Dr. Asshole stood up straight and looked aghast.  “You don’t have the Satinsky?” he asked, incredulous.

“Dr. Asshole, we’ve done this operation together over one hundred times.  You have never asked for the Satinsky before.  That clamp is not on the tray.  I’ll have it for you in  thirty seconds,” she responded smoothly.  She was right, of course.  I had, myself, scrubbed with him twice earlier in the week on the exact same procedure and he hadn’t asked for the clamp in question. I had no idea what was going on.

“My God, woman!” Dr. Asshole suddenly shouted.  “How the Hell am I supposed to do this operation without a goddammed clamp? Huh?”

“Is there another clamp I can give you, Dr. Asshole?”

Dr. Asshole reached over onto her tray of instruments, something that I’d never seen any surgeon do before.  The scrub nurse’s Mayo stand was her territory and sacrosanct.  It was almost as if Stella had reached over into the wound to pinch the heart.

“Just give me a fucking clamp,” he growled.  As he grabbed a clamp off of the tray in front of Stella, he knocked about twenty carefully arranged instruments crashing to the floor.  Stella’s eyes were wide above her mask, but she said nothing.  Dr. Asshole began to roughly dissect in the patient’s chest cavity with a long right angle clamp he had grabbed from her tray.  At  this moment, the OR door burst open and the circulating nurse skittered in, breathless.  She smoothly delivered the Satinsky clamp onto Stella’s back table with the practiced motion of a professional baseball pitcher.  Stella smoothly proffered the clamp.  “I have the Satinsky, Dr. Asshole,” she said flatly.

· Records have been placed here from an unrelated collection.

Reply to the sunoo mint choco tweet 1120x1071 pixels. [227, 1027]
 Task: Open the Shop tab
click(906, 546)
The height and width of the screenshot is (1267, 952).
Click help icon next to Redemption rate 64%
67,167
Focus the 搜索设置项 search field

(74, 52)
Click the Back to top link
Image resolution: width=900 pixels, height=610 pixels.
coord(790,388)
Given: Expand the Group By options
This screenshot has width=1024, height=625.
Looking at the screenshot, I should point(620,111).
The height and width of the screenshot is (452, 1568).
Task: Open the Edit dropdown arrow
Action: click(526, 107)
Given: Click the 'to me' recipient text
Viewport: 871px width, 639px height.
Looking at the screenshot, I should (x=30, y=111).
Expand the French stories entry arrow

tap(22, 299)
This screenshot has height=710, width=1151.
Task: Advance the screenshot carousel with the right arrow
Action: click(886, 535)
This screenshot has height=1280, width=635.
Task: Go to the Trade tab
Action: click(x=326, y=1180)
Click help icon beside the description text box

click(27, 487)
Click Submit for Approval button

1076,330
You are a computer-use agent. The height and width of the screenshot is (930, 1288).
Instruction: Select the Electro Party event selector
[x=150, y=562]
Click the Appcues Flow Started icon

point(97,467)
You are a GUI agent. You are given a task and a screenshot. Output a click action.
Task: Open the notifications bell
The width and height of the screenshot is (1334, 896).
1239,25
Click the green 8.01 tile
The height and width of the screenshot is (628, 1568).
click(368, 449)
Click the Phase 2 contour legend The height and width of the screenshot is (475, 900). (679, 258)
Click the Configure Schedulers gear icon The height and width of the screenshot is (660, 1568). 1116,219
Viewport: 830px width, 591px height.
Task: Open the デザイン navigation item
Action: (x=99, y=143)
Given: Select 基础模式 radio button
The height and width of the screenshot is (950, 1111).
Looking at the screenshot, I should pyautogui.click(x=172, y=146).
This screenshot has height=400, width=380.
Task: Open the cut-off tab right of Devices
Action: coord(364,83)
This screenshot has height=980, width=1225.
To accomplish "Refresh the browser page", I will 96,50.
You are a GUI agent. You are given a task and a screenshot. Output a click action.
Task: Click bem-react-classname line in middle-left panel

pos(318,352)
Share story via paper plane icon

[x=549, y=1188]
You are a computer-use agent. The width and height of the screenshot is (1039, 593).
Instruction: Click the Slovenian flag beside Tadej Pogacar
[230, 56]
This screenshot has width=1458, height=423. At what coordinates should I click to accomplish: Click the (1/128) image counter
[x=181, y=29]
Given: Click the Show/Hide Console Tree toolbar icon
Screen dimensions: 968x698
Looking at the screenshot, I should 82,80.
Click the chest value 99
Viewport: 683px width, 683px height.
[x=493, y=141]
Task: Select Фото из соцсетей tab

But at this point Dr. Asshole was loudly cursing into the wound as he roughly dissected in the chest.  Dark blood began to well out of the chest cavity.  Paul had become a statue.  He looked like he was in pain.

“Look at this, Stella,” Dr. Asshole nearly screamed.  “Now he’s bleeding, he’s goddammed bleeding because you don’t have the tools I need to do this operation.  This guy’s gonna bleed out because you didn’t think to have the tools I need.”

“I have the clamp now, Dr. Asshole,” Stella repeated.

“Too late, goddammit,” Dr. A snarled.  He grabbed the clamp from her and hurled it across the room, just missing the circulating nurse.  It clanged off the wall behind her.

Stella looked stricken.  There was a brief moment of silence as we all looked at the merlot colored blood welling up from the chest cavity.  Suddenly, Stella burst into tears.  She muttered something apologetic about having to step out for a moment.  She ran from the room, pulling off her gown and gloves.

The operating room was stone silent.  Dr. Asshole looked at the clock, then at Paul standing on the other side of the OR table.

“Twenty-four minutes.  You owe me twenty bucks, buddy.”